Render the lines from the one containing "Find the location" through the one containing "zoom value is" as a two-column CSV with the headers text and answer, one row per text paired with the answer after it. Put each value in a single quoted field, with line breaks turned into spaces.

**** INPUT DATA ****

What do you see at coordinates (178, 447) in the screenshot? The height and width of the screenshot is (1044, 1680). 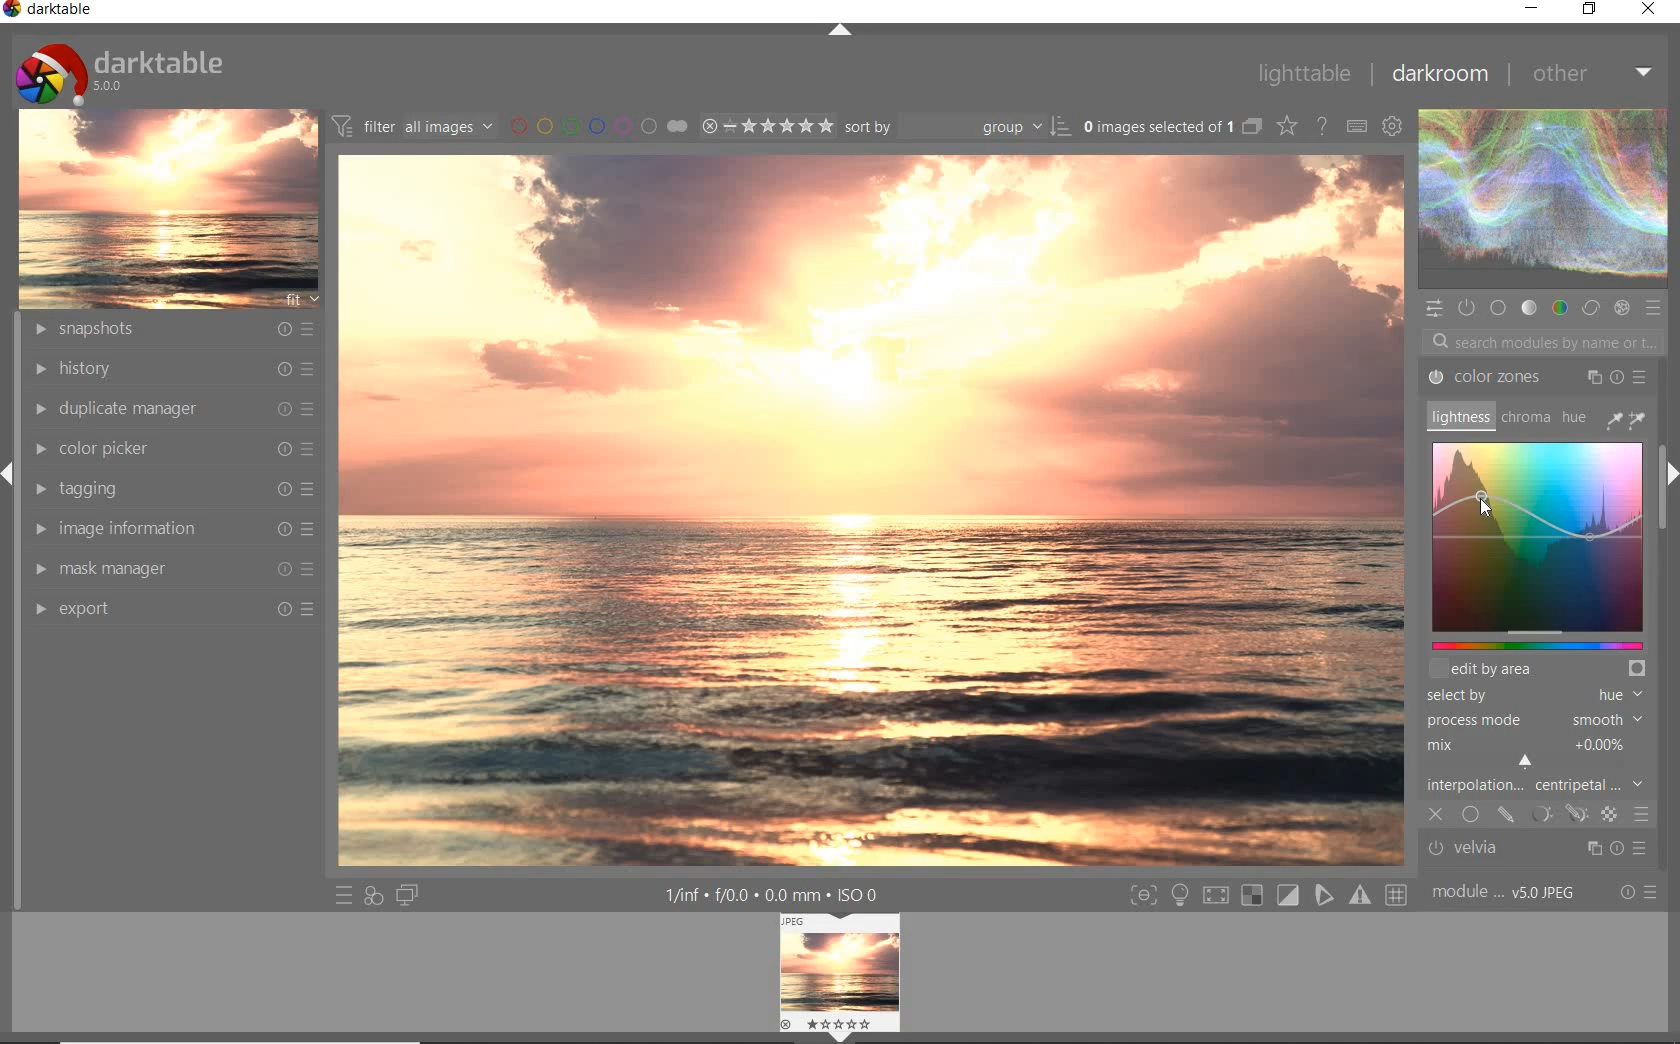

****
**** INPUT DATA ****

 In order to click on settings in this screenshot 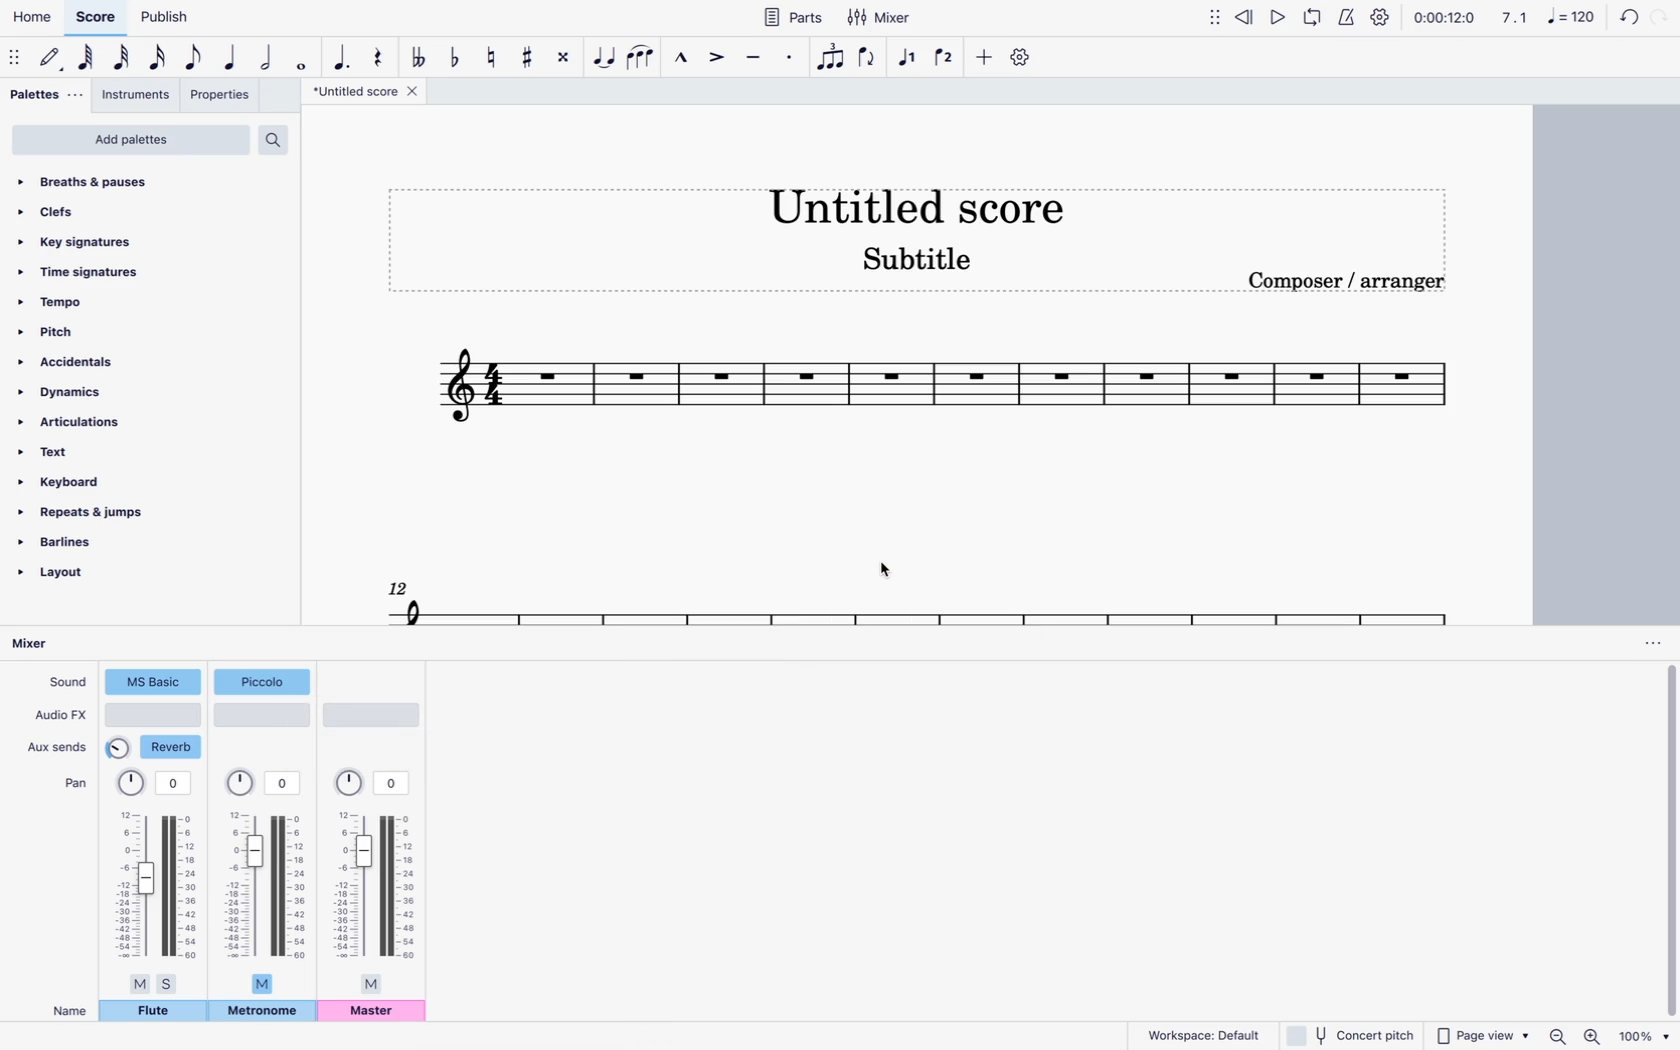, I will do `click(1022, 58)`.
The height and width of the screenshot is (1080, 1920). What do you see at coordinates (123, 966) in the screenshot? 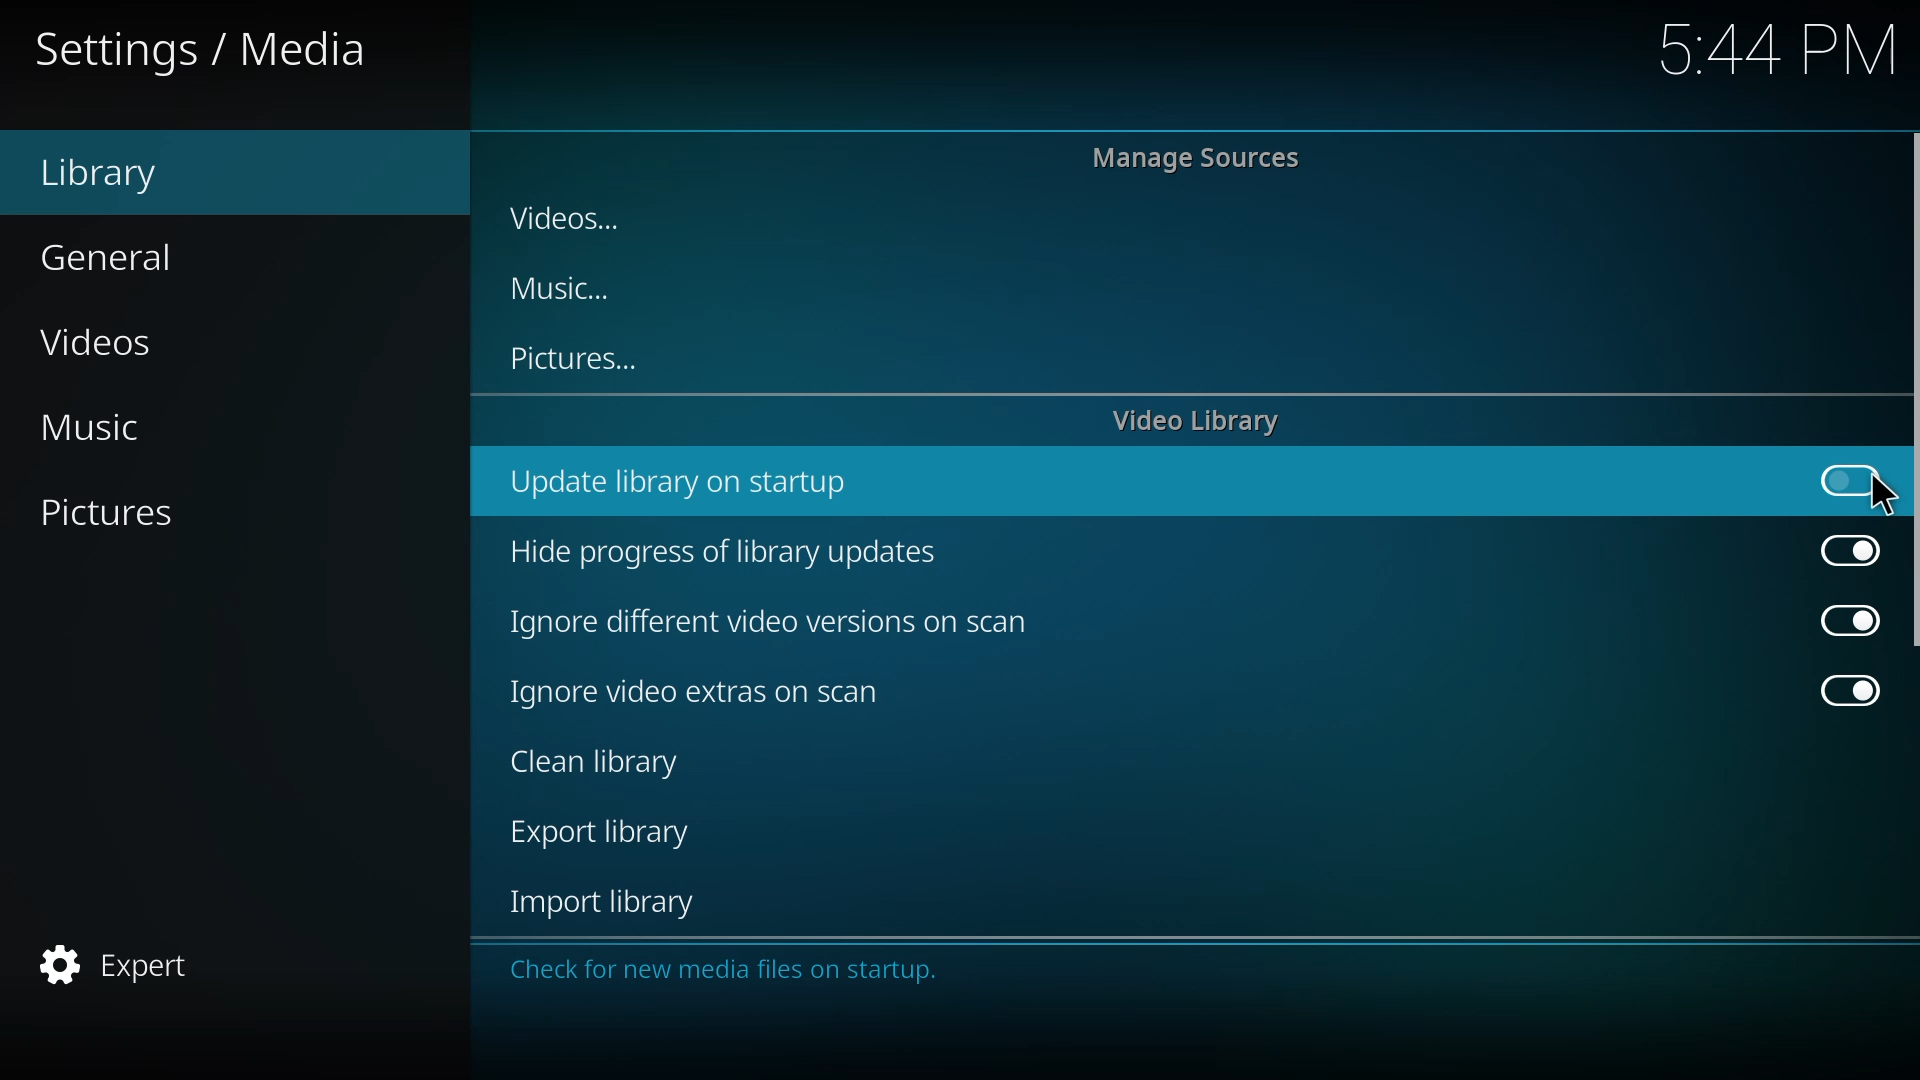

****
**** INPUT DATA ****

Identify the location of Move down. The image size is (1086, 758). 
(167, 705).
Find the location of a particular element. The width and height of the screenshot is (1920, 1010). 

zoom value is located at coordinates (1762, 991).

****

» **ANSWER TO THE PROBLEM**
text,answer
"Find the location of a particular element. The width and height of the screenshot is (1920, 1010).","zoom value is located at coordinates (1762, 991)."